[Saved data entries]
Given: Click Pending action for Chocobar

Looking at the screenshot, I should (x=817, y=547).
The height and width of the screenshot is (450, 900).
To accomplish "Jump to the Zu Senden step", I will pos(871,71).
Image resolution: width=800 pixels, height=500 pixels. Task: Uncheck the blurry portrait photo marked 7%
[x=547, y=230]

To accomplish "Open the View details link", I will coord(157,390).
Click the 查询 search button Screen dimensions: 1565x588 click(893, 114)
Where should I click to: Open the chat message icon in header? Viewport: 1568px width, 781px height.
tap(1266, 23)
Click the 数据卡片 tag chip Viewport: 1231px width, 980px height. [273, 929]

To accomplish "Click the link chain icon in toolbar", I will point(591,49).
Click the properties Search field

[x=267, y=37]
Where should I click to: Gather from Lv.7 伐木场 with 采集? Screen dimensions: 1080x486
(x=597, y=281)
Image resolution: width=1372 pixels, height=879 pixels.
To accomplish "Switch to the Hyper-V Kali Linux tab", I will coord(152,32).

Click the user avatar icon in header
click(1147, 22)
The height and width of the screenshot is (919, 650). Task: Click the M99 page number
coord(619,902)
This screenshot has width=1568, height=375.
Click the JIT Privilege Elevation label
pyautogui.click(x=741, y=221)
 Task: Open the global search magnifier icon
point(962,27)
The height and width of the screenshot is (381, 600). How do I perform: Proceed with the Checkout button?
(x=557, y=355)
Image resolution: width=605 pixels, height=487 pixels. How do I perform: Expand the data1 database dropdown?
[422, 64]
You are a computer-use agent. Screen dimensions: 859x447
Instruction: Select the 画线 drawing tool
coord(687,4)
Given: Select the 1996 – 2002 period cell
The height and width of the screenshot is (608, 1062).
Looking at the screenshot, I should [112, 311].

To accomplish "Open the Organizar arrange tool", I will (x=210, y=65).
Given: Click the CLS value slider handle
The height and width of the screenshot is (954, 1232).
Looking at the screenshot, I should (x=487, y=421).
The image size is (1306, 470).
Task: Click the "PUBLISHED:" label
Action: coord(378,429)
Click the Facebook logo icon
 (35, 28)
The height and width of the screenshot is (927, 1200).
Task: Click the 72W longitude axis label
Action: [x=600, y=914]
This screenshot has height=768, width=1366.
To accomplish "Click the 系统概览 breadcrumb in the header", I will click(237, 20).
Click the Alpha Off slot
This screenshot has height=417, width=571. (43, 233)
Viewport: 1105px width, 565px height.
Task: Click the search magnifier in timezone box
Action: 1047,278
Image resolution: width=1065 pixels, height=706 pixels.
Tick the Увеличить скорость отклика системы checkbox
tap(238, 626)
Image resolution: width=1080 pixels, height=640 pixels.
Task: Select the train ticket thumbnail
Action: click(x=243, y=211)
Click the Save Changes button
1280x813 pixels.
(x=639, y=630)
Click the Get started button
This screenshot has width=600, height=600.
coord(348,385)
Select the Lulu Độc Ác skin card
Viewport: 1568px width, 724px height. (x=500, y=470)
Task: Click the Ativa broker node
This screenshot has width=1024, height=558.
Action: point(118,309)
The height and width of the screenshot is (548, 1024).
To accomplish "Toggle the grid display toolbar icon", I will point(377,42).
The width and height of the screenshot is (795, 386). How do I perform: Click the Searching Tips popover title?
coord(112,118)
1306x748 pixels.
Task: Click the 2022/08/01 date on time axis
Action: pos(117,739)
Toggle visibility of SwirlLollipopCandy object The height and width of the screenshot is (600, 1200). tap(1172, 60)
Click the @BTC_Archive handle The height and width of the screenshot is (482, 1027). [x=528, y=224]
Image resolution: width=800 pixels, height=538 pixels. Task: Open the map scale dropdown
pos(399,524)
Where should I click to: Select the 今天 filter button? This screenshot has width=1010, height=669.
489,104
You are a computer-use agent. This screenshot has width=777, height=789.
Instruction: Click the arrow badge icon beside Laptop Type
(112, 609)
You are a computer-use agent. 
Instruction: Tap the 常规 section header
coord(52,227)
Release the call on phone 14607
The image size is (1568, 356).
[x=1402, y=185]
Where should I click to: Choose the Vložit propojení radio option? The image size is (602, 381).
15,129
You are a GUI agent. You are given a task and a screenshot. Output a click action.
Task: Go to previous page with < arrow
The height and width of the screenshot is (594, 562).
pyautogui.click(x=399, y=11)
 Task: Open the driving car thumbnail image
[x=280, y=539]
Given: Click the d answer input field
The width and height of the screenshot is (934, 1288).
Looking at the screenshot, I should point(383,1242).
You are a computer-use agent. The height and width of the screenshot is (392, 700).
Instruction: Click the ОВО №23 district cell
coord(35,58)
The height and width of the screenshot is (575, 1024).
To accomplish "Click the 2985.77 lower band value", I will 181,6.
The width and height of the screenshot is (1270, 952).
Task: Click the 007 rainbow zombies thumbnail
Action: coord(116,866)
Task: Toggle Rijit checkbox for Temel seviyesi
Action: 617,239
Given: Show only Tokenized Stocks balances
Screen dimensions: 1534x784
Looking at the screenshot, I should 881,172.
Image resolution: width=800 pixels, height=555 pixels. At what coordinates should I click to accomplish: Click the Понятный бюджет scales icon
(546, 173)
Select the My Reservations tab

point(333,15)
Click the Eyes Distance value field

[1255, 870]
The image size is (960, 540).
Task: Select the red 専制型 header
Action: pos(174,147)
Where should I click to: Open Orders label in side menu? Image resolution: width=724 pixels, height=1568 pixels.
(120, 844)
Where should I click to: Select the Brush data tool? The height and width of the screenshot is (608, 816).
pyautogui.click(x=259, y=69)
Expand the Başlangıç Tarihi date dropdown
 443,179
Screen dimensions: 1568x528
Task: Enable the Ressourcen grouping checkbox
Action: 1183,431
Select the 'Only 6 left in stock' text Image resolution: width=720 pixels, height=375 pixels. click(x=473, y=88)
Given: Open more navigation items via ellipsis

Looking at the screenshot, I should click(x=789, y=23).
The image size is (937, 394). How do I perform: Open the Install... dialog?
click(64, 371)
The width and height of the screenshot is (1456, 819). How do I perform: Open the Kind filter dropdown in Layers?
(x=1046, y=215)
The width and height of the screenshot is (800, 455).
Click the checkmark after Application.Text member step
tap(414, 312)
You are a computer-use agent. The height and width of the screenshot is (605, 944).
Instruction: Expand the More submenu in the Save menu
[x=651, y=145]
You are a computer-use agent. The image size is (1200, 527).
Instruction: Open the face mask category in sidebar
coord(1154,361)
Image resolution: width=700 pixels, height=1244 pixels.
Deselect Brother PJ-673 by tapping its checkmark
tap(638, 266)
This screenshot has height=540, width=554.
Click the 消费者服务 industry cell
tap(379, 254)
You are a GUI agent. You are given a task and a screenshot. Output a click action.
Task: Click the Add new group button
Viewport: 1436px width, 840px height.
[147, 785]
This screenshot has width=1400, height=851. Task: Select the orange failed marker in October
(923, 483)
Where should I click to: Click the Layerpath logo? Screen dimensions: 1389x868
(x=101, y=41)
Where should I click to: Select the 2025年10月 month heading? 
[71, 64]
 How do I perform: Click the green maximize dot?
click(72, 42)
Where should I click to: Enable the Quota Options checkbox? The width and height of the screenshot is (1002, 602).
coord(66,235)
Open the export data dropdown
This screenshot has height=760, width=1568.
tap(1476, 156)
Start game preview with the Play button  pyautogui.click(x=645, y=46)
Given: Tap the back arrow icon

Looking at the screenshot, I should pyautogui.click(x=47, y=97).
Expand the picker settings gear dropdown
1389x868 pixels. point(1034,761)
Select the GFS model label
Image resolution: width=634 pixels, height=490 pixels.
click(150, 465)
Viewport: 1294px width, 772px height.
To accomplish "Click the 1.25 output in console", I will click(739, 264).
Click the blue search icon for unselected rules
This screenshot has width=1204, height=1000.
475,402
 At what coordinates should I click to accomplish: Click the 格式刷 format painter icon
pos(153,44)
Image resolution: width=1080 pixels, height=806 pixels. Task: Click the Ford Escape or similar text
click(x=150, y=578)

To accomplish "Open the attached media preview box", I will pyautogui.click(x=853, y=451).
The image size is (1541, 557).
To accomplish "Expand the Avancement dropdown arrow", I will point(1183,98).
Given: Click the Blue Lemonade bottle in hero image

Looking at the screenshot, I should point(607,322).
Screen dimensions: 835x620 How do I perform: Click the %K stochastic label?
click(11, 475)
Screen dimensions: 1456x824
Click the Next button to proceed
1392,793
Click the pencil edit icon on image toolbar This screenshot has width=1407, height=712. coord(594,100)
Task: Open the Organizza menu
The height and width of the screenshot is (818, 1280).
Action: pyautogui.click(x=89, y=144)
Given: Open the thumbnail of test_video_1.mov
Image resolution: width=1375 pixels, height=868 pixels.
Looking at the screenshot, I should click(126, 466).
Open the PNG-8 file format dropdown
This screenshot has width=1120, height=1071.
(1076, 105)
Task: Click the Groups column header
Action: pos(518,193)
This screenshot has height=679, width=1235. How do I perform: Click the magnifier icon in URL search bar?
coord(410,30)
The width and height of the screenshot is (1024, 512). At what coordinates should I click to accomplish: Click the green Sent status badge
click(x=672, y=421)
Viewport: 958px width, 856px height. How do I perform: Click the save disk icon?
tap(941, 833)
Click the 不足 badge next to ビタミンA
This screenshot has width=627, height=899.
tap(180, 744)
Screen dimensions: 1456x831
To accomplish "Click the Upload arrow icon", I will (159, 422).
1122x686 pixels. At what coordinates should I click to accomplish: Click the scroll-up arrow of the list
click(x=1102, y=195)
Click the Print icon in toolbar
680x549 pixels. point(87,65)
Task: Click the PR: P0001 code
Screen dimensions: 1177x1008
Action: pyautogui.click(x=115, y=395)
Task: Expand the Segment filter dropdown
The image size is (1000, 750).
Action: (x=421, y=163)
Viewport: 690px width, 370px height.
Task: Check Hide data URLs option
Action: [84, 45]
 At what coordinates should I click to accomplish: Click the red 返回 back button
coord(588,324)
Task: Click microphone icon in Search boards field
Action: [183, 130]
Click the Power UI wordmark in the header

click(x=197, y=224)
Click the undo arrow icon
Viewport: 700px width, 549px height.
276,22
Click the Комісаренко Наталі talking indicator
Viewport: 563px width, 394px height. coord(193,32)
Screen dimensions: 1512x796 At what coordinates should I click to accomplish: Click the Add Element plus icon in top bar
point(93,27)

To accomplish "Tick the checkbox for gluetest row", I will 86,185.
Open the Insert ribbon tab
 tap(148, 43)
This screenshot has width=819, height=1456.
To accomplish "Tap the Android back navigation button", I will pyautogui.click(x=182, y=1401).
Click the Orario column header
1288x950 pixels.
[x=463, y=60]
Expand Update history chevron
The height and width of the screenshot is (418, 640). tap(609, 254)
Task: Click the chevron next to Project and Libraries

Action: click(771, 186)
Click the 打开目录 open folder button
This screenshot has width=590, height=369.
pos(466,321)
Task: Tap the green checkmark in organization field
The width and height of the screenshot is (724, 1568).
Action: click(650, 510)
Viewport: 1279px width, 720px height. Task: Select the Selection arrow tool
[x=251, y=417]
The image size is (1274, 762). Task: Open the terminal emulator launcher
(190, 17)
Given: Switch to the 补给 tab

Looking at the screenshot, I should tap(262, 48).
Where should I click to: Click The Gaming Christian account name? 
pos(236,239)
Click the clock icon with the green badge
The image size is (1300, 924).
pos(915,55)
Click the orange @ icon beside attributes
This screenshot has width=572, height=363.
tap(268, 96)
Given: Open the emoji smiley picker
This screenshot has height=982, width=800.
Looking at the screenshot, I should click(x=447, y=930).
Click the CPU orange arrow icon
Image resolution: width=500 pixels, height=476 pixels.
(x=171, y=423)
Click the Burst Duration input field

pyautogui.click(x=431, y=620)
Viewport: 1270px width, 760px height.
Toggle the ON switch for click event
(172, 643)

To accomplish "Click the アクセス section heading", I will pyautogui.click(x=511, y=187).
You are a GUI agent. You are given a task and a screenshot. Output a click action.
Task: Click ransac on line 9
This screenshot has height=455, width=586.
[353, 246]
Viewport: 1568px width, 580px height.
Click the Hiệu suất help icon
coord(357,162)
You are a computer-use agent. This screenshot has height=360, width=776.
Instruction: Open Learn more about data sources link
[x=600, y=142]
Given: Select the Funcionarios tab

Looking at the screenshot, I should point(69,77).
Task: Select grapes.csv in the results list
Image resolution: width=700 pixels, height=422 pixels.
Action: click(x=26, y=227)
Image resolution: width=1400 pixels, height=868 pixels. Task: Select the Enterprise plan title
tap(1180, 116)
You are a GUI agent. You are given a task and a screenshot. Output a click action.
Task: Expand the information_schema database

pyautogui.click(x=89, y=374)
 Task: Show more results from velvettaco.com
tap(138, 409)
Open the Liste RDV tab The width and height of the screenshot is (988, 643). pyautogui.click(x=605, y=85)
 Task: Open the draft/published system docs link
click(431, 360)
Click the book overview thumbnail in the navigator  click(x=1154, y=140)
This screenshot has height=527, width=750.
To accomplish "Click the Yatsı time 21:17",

▸ **GOAL OF THE EXERCISE**
Every line of the entries above that includes "handle" should be copied.

▸ **RESPONSE BELOW**
Given: Click the CLS value slider handle
Click the @BTC_Archive handle The height and width of the screenshot is (482, 1027). [x=528, y=224]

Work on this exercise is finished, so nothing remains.